Origins of McCarthy Beach – Side Lake, MN
Posted by: Groundspeak Regular Member wildernessmama
N 47° 40.252 W 093° 01.939
15T E 497574 N 5279720
Quick Description: This marker tells about McCarthy Beach and how it evolved from the time of the Ice Age.
Location: Minnesota, United States
Date Posted: 8/31/2015 4:35:55 PM
Waymark Code: WMPH6Z
Published By: Groundspeak Charter Member BruceS
Views: 1

Long Description:
This marker tells about McCarthy Beach and how it evolved from the time of the Ice Age. It is found near the shelter house and the swimming beach and reads as follows:

Origins of McCarthy Beach

The beautiful, sandy beaches of Sturgeon Lake are a gift from the glaciers. During the Ice Age of the last two million years, glacial ice advanced out of the Ontario region and repeatedly covered this area. As the ice advanced, it gouged the earth, scraped up and crushed the rock and soil, and carried these sediments along. About 12,000 years ago, when the last glacier in this area was receding to the northeast, it left piles of sediment along its edge, forming a ridge of hills called a moraine. These hills can be seen northeast of Sturgeon Lake, where the ridge that they form has a northwest-to-southeast orientation.
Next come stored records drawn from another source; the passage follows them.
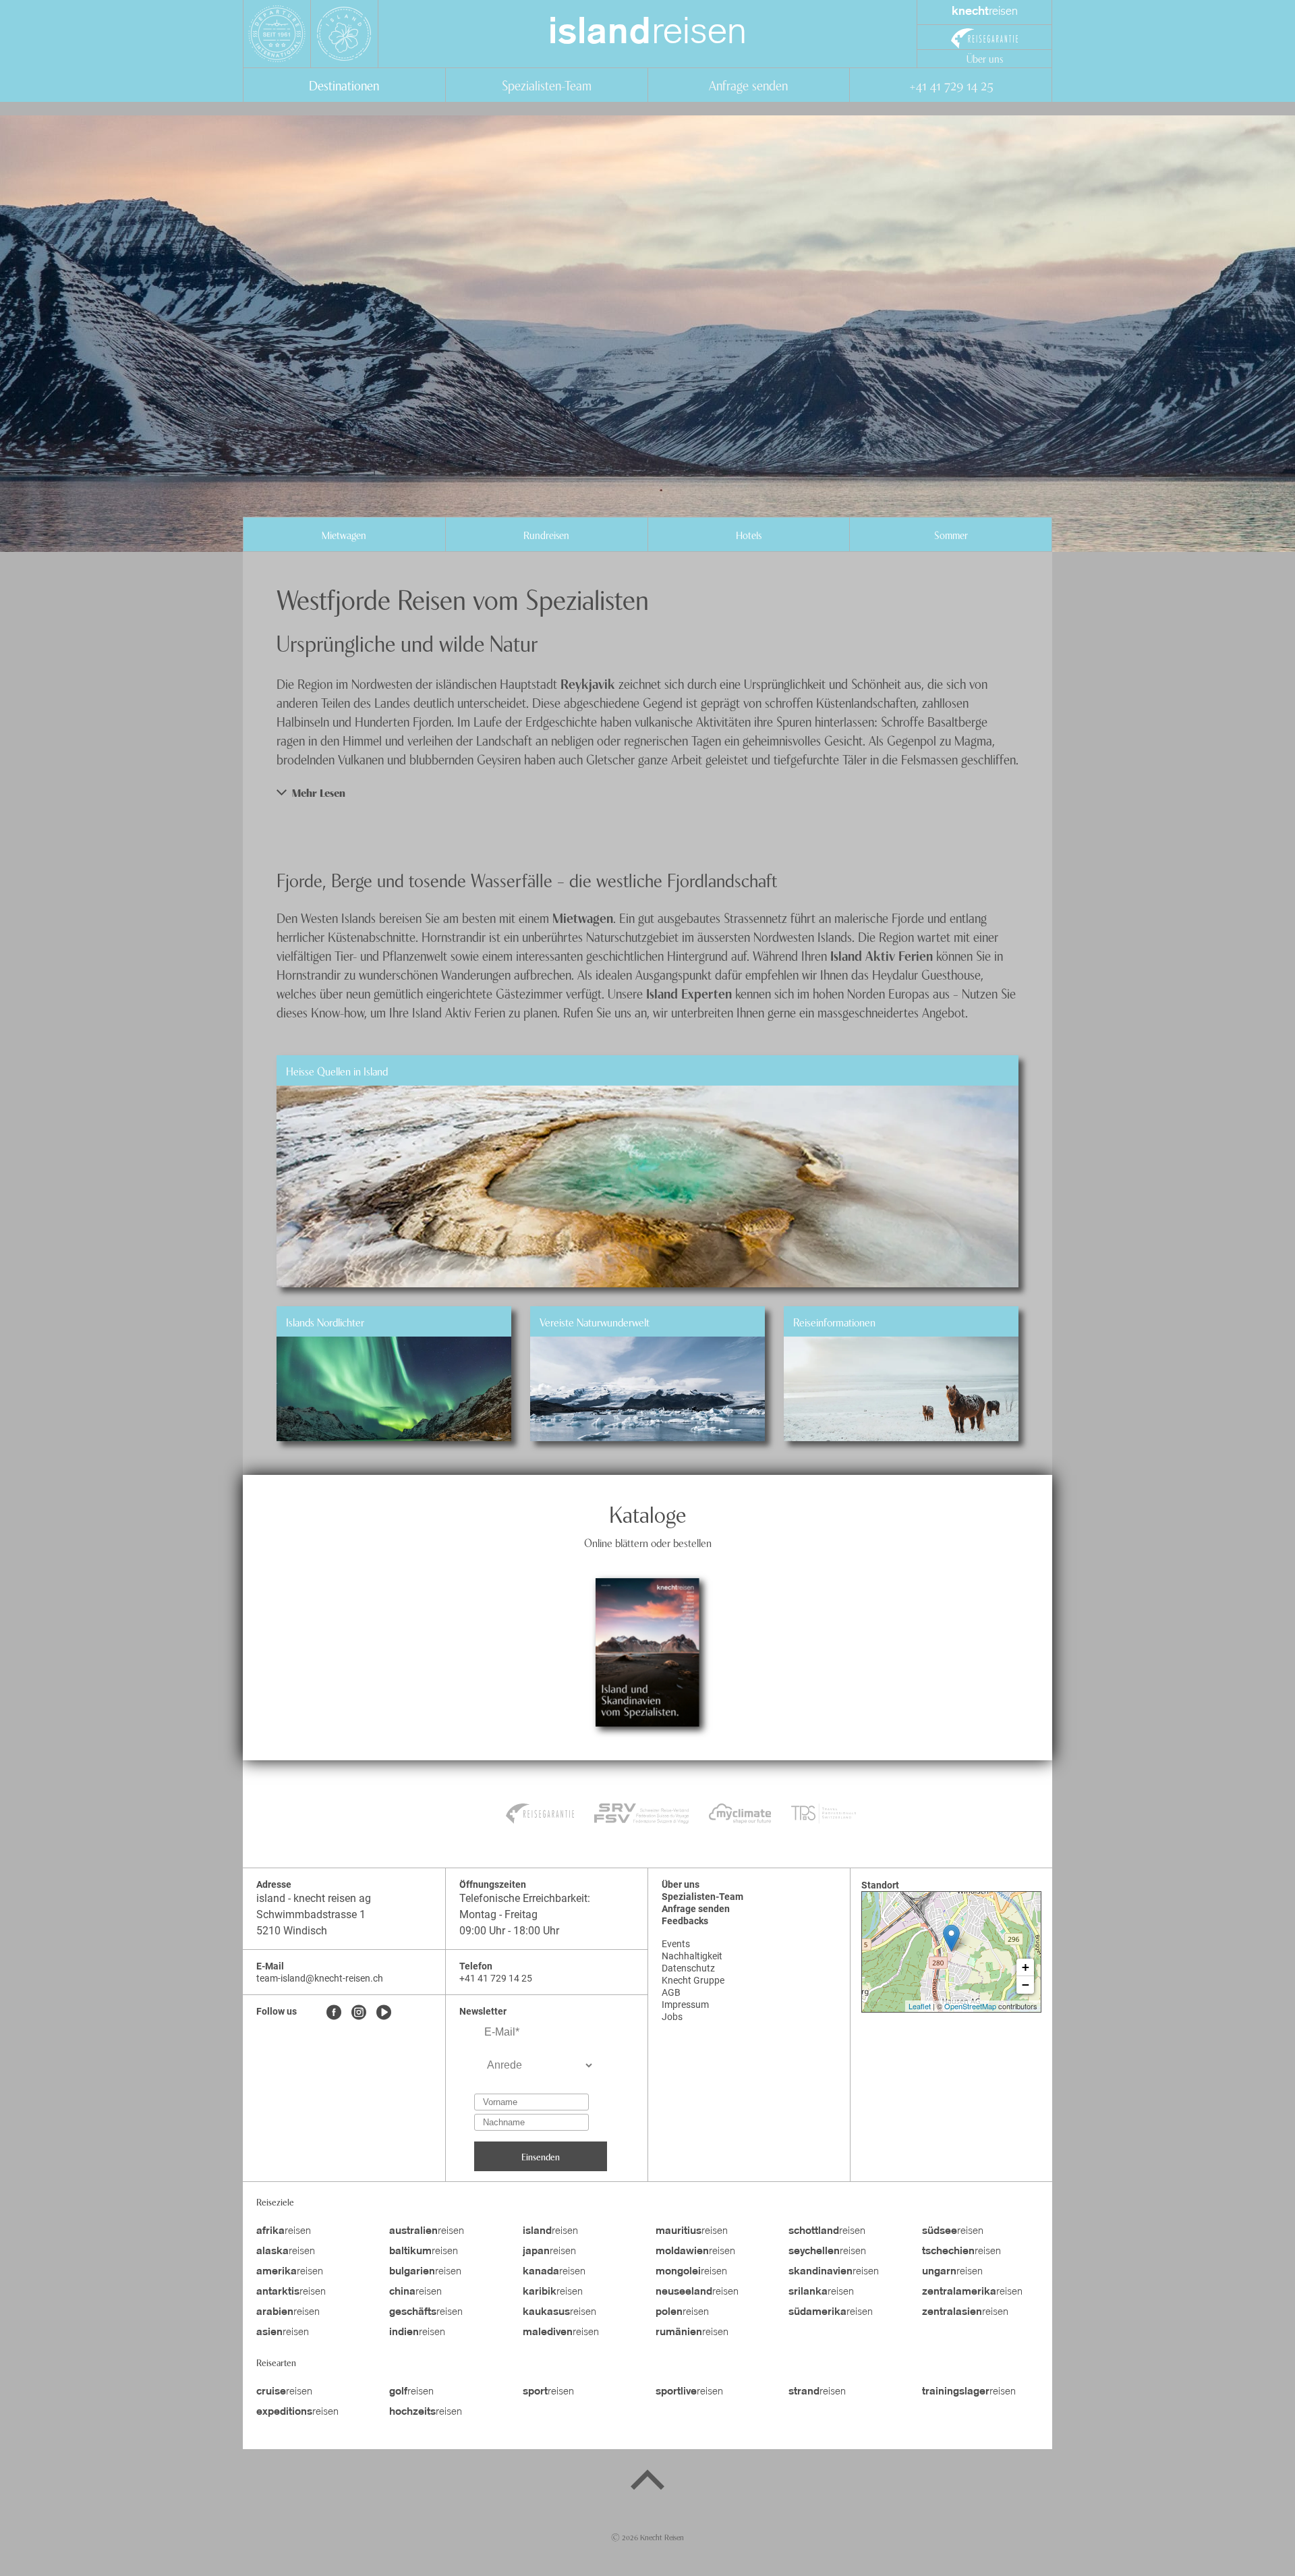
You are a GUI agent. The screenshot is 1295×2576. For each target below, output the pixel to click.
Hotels (748, 534)
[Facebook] (333, 2013)
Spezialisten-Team (547, 85)
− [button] (1025, 1985)
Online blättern (647, 1689)
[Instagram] (358, 2013)
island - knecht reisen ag (313, 1898)
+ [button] (1025, 1967)
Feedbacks (685, 1920)
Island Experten (689, 993)
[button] (647, 792)
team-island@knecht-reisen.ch (319, 1978)
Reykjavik (589, 683)
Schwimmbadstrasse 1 (311, 1914)
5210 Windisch (291, 1930)
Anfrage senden (748, 85)
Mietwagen (344, 534)
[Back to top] (647, 2482)
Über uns (985, 58)
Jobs (672, 2016)
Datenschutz (688, 1968)
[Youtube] (383, 2013)
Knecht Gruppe (693, 1980)
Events (676, 1943)
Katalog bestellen (647, 1615)
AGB (671, 1992)
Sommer (951, 534)
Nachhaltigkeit (692, 1956)
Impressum (685, 2004)
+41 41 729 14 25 (951, 85)
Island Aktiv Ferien (881, 955)
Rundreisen (546, 534)
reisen (647, 34)
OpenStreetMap (970, 2005)
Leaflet (920, 2005)
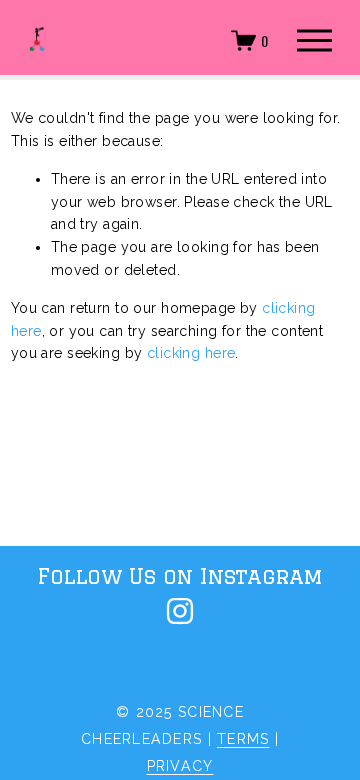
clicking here (191, 353)
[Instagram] (180, 611)
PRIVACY (180, 766)
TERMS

The receding glacier also left some stranded blocks of ice in this area. Glacial meltwater that flowed down onto the lowlands on this side of the moraine was free to meander. Its slower velocity could not continue to carry the sand it washed out of the ice, so the sand was deposited. Over time, the sand accumulated creating a large outwash plain that buried the stranded blocks of ice. Slowly, the hidden ice blocks melted, forming a group of sandy, water-filled basins called kettle lakes.

Since the shores of the kettle lakes and the nearby land were composed entirely of sand, the shorelines eroded readily and the kettles grew until they joined to form Sturgeon Lake with its many bays. The lake has many wide, shallow margins because waves wash the beach sand into the lake, and as a result, the shoreline migrates outward, widening the shallows. Under the right conditions, one can see the wide zone of shallow water extending about 100 meters out from the shore near this marker. The place where the bottom drops off sharply, to a depth of more than two meters, is close to where the shoreline was when it started to migrate.

Erected by the Geological Society of Minnesota in partnership with the Minnesota Department of Transportation, the Minnesota Geological Survey, and the Minnesota Department of Natural Resources. 2009.